YOUR TASK:
Render the stretch from the line containing "The width and" through the end of the records as a CSV with the two columns input and output. Give one row per record, with its text under input and its answer under output, each in a single quoted field with line breaks turned into spaces.

— BEGIN —

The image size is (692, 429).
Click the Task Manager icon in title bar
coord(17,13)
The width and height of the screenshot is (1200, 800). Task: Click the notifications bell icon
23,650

— END —

FULL ANSWER:
input,output
"The width and height of the screenshot is (1200, 800). Task: Click the notifications bell icon","23,650"